= Stated exercise =
Pull out every line of the records below that contains the string "Task", treating uppercase and lowercase as different.

= Dataset excerpts =
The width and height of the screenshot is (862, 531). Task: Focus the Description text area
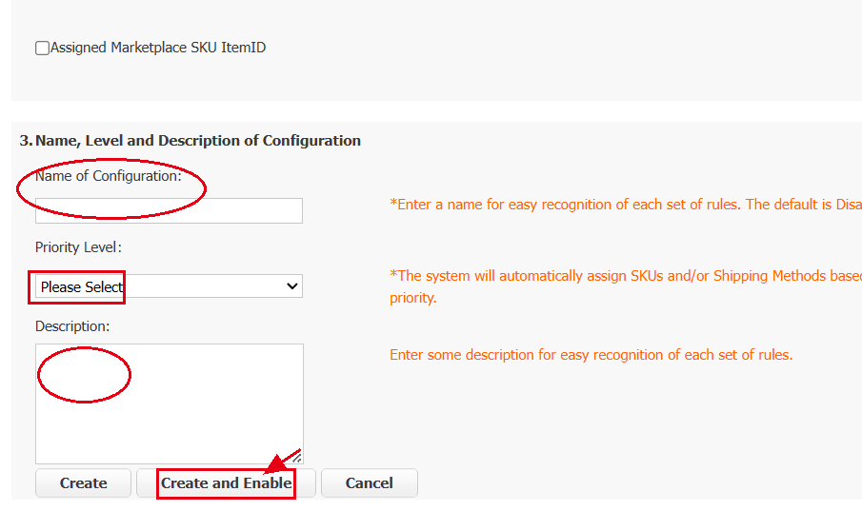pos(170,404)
* * *
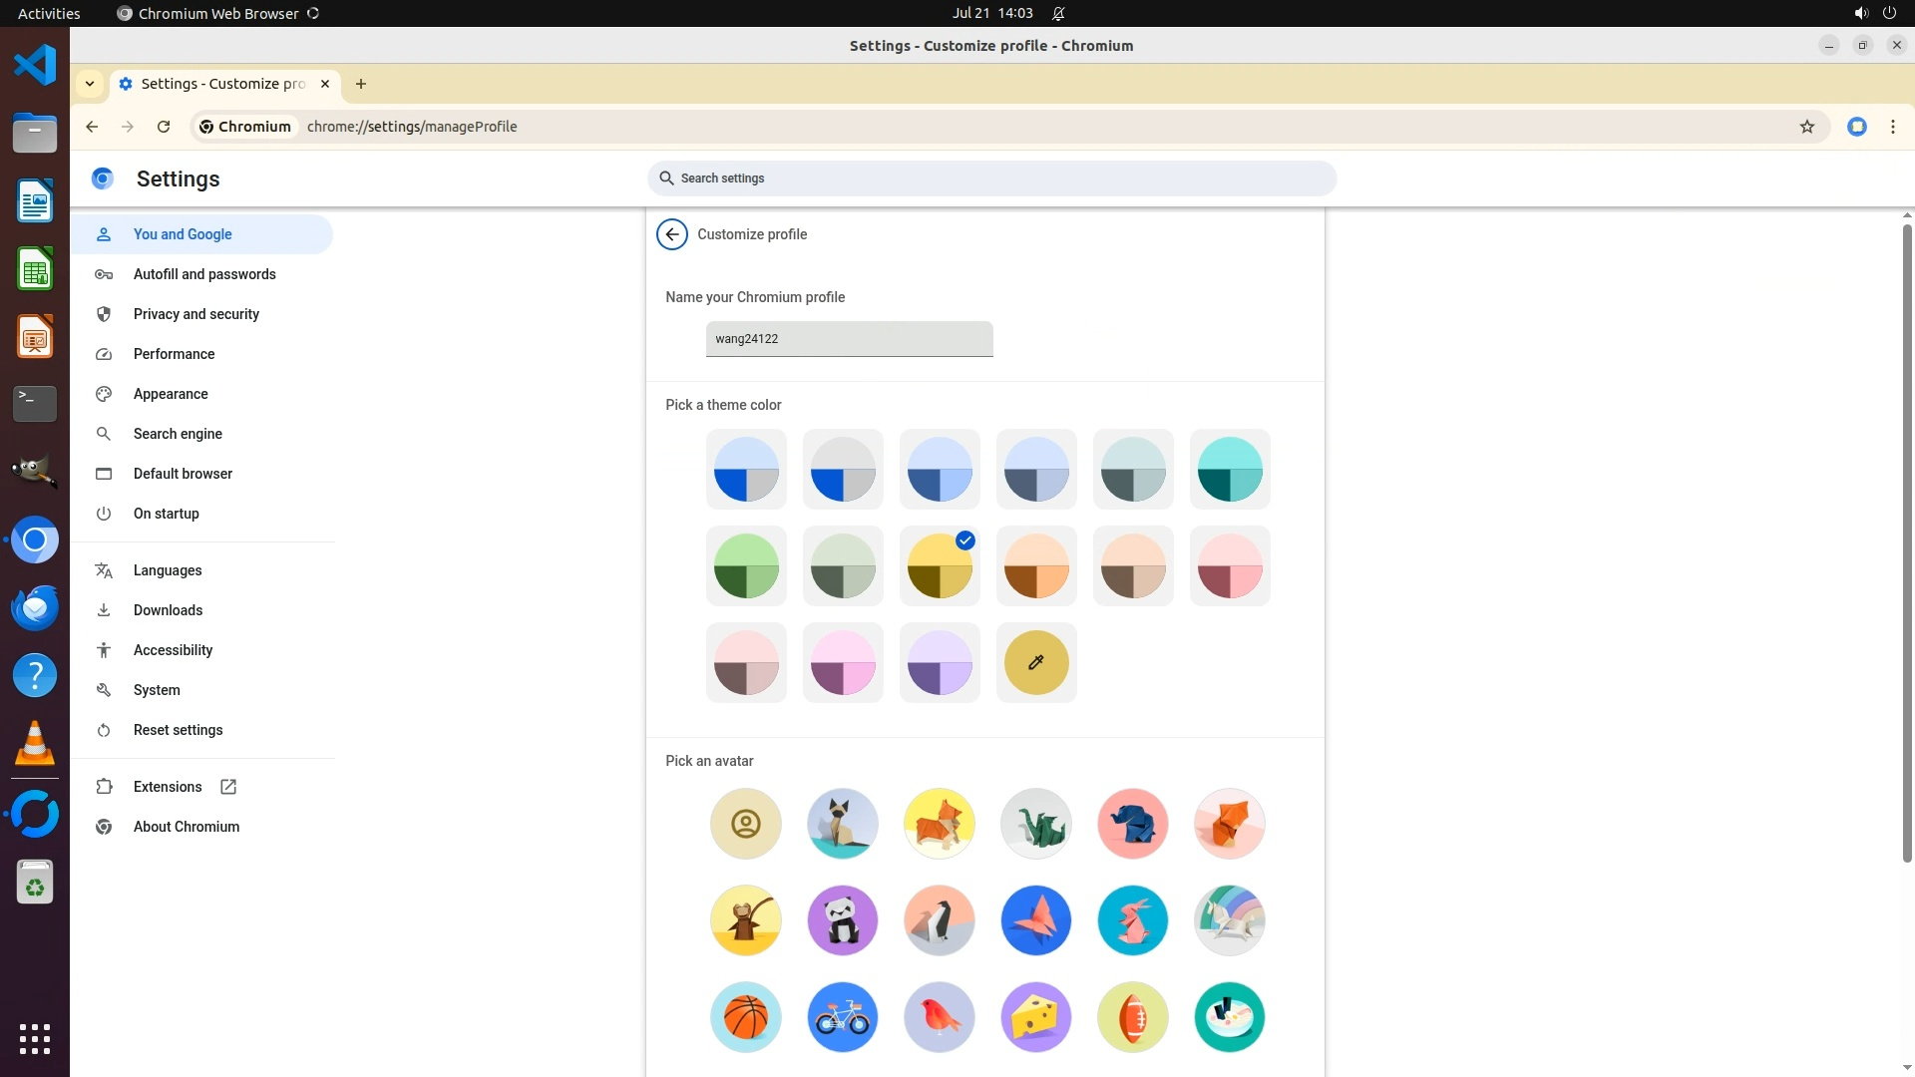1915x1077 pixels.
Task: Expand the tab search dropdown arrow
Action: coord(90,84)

= Answer to this problem =
The width and height of the screenshot is (862, 531). Task: Focus the Description text area
Task: Expand the tab search dropdown arrow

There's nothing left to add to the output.